The study investigated 1,611 patients receiving GLP-1 receptor agonists without SGLT2 inhibitors and 2,124 patients taking SGLT2 inhibitors without GLP-1 receptor agonists. The researchers used propensity score matching to account for demographics, cardiovascular and respiratory conditions, endocrine disorders, cardiac and PAH medications, hemoglobin A1C, body mass index, and B-type natriuretic peptide (BNP) levels. After matching, each group included 1,121 participants, providing a balanced comparison of outcomes between GLP-1 receptor agonist and SGLT2 inhibitor use in patients with PAH.
At a mean follow-up of 713 days in patients taking GLP-1 receptor agonists and 557 days in those taking SGLT2 inhibitors, the investigators found no statistically significant difference in all-cause mortality between the groups (RR 0.906; 95% CI, 0.724-1.135; P=0.392), and no significant difference in respiratory failure risk (RR 0.929; 95% CI, 0.689-1.253; P=0.629).

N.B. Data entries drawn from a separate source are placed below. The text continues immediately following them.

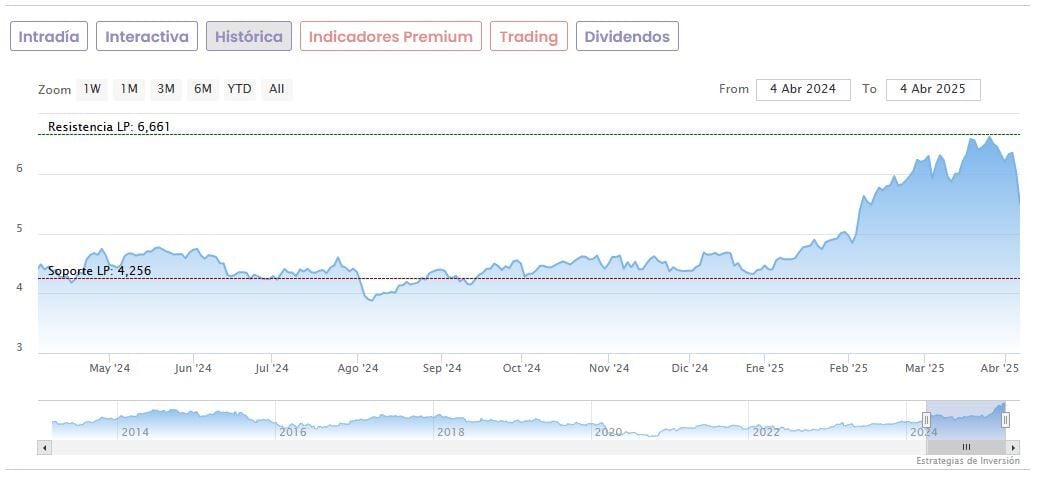This screenshot has height=480, width=1037.
Task: Click the left navigator range handle
Action: (926, 420)
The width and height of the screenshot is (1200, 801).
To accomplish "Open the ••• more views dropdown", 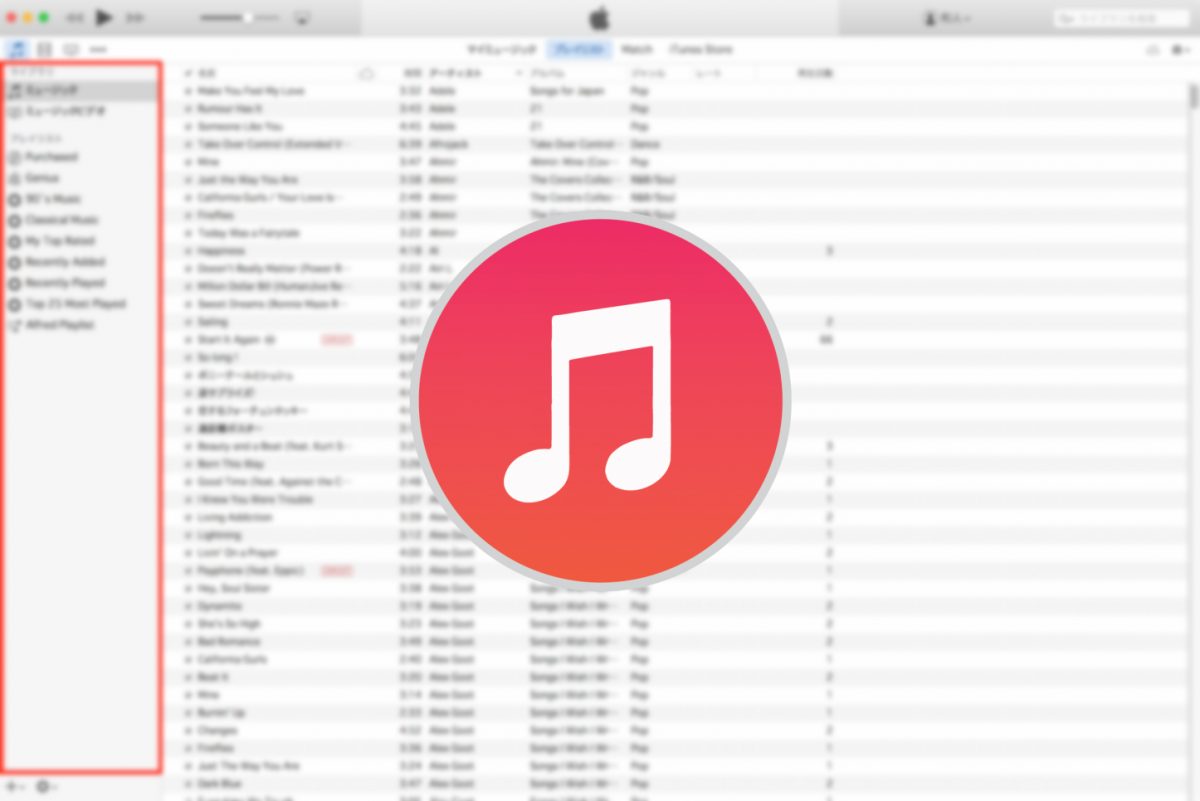I will tap(97, 49).
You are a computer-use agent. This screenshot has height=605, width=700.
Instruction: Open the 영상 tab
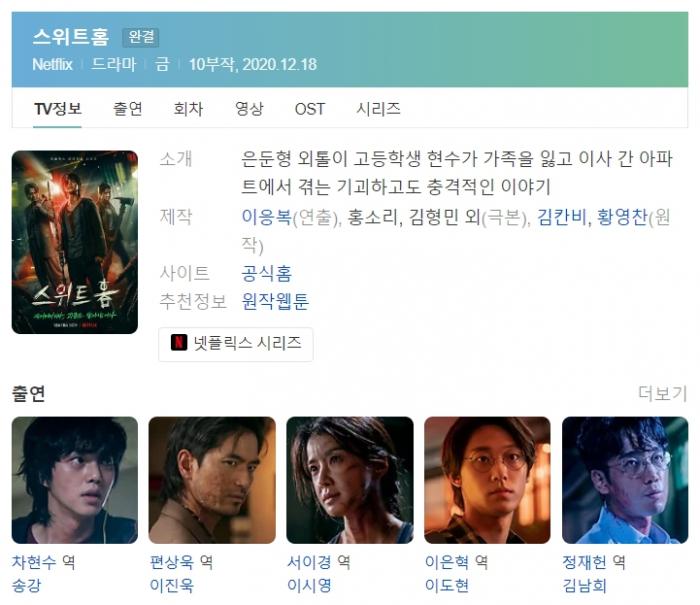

However, the GLP-1 receptor agonist group showed a marked decrease in right heart failure compared to the SGLT2 inhibitors group (RR 0.464; 95% CI, 0.27-0.798; P=0.004), a 53.6% relative risk reduction. Also, the mean BNP level in the GLP-1 receptor agonist group (338) was much lower than in the SGLT2 inhibitor group (829), suggesting potential differences in cardiac stress between the two treatments.
This notably lower BNP level in the GLP-1 receptor agonist group suggests the medication’s potential benefits in cardiac function. The researchers highlight the necessity for randomized controlled trials to validate their observations and directly compare the efficacy and safety of GLP-1 receptor agonists and SGLT2 inhibitors in PAH management.
Reference
Alawad S, Al-Saeed N, Jarrar A, et el. Comparative Cardioprotective Effects of GLP-1 RA vs SGLT2i Inhibitors In Pulmonary Arterial Hypertension: Insights From a Large-Scale Real-World
Data Analysis. Presented at: CHEST 2025, October 19-22, 2025; Chicago.